PROBLEM STATEMENT
Nothing but a number should be given: how many lines of the records include "computer"?

Stored records
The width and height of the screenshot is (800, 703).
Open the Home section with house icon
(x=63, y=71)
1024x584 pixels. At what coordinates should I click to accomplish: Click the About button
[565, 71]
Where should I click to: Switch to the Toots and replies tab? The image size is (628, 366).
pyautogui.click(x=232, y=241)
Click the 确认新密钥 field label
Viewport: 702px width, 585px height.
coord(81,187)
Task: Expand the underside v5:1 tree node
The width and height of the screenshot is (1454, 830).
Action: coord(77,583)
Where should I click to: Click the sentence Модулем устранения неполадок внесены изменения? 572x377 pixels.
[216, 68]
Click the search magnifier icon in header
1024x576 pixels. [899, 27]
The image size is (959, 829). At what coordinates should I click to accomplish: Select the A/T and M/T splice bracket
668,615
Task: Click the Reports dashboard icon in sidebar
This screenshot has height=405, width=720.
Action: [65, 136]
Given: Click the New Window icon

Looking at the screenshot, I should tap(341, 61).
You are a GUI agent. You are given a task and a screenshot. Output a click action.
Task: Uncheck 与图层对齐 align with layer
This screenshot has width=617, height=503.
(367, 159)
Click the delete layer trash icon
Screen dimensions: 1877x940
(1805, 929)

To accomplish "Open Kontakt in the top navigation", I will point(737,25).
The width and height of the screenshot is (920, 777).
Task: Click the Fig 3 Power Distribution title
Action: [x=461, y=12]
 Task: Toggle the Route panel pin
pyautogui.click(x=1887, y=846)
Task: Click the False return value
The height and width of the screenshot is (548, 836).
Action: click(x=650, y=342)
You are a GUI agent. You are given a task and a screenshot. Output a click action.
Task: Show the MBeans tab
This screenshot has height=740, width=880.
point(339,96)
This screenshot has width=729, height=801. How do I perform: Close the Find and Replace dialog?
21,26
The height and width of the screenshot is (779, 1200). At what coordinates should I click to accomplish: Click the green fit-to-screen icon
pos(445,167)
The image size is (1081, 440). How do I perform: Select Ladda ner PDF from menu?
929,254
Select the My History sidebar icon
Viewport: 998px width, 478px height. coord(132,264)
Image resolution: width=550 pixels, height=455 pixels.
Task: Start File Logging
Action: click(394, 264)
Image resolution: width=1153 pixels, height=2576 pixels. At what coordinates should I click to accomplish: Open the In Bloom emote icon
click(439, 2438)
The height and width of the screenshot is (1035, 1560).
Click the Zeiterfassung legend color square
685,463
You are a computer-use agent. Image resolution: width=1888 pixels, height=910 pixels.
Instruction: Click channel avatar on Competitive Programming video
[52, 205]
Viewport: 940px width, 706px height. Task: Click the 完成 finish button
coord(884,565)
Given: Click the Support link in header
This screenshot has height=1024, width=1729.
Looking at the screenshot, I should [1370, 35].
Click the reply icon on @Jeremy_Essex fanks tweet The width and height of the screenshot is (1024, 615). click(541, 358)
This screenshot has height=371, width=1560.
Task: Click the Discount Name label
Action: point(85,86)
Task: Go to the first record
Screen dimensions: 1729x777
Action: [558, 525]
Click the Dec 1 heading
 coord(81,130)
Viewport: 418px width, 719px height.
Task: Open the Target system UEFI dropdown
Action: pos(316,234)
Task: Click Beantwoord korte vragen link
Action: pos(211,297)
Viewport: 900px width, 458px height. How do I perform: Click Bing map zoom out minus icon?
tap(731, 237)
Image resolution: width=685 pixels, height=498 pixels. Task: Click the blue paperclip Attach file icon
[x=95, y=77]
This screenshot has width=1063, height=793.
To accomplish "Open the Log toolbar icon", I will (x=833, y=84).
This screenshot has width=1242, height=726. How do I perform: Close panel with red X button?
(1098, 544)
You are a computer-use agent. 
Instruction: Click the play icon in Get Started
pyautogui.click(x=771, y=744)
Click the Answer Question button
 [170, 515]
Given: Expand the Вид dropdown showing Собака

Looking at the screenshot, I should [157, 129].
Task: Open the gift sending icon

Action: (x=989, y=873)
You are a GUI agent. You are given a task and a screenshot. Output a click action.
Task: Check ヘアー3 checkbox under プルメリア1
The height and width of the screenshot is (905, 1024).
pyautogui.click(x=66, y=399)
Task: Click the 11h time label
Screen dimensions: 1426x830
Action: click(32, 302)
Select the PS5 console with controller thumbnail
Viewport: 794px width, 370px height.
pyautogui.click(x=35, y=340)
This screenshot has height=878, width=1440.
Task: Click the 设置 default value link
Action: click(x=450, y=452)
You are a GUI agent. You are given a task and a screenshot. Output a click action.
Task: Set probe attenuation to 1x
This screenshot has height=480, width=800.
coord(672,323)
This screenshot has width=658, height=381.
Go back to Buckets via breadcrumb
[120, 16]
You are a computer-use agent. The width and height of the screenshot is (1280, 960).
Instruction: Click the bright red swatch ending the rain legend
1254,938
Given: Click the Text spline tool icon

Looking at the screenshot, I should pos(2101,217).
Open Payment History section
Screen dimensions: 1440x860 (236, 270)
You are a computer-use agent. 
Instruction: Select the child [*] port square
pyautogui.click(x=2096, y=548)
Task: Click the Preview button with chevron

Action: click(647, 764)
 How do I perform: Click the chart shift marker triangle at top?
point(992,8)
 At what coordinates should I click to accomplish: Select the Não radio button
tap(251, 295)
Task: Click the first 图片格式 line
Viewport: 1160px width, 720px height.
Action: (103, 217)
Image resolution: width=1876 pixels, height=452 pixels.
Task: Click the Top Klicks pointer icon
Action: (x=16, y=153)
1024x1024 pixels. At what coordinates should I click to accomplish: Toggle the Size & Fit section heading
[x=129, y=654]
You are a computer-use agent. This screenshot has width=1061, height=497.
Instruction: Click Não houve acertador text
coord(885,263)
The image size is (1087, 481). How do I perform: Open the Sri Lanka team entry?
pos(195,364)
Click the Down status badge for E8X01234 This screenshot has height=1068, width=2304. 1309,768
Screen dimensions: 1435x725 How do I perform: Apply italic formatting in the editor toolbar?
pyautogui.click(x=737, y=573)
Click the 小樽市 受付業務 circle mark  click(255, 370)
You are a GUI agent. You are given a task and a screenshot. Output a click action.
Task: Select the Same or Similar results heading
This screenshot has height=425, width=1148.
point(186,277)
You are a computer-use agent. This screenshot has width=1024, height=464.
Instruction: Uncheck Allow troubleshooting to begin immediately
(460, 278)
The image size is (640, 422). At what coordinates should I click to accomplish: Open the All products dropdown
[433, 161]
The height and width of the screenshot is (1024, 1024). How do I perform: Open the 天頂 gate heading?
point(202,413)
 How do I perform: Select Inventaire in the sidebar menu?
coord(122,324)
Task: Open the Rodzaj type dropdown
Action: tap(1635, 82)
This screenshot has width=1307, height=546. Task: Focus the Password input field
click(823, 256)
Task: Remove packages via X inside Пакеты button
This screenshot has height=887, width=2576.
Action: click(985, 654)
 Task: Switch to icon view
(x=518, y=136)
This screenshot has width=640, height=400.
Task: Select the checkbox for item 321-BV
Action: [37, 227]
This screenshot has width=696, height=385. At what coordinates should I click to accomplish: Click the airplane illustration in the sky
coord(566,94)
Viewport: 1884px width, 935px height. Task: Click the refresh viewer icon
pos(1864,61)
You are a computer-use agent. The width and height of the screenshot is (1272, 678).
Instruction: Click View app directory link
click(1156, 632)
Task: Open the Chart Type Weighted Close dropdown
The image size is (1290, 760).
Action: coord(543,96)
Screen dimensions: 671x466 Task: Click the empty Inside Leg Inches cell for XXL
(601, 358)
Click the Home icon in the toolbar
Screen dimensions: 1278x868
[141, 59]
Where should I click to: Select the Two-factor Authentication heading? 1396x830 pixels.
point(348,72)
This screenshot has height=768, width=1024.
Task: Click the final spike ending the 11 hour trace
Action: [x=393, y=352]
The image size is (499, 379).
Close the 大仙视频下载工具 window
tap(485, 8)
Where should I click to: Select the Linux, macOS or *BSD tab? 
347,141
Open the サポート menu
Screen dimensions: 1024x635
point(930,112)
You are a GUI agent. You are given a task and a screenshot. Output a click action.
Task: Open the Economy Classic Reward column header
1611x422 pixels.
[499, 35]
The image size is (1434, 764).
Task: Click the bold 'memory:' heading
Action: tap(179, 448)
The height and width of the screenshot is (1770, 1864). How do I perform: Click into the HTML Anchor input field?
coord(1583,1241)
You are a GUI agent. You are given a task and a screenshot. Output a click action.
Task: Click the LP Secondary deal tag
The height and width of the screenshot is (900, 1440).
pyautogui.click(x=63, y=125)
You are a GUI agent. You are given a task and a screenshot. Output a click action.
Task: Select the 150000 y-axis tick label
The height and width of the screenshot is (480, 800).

ANSWER
7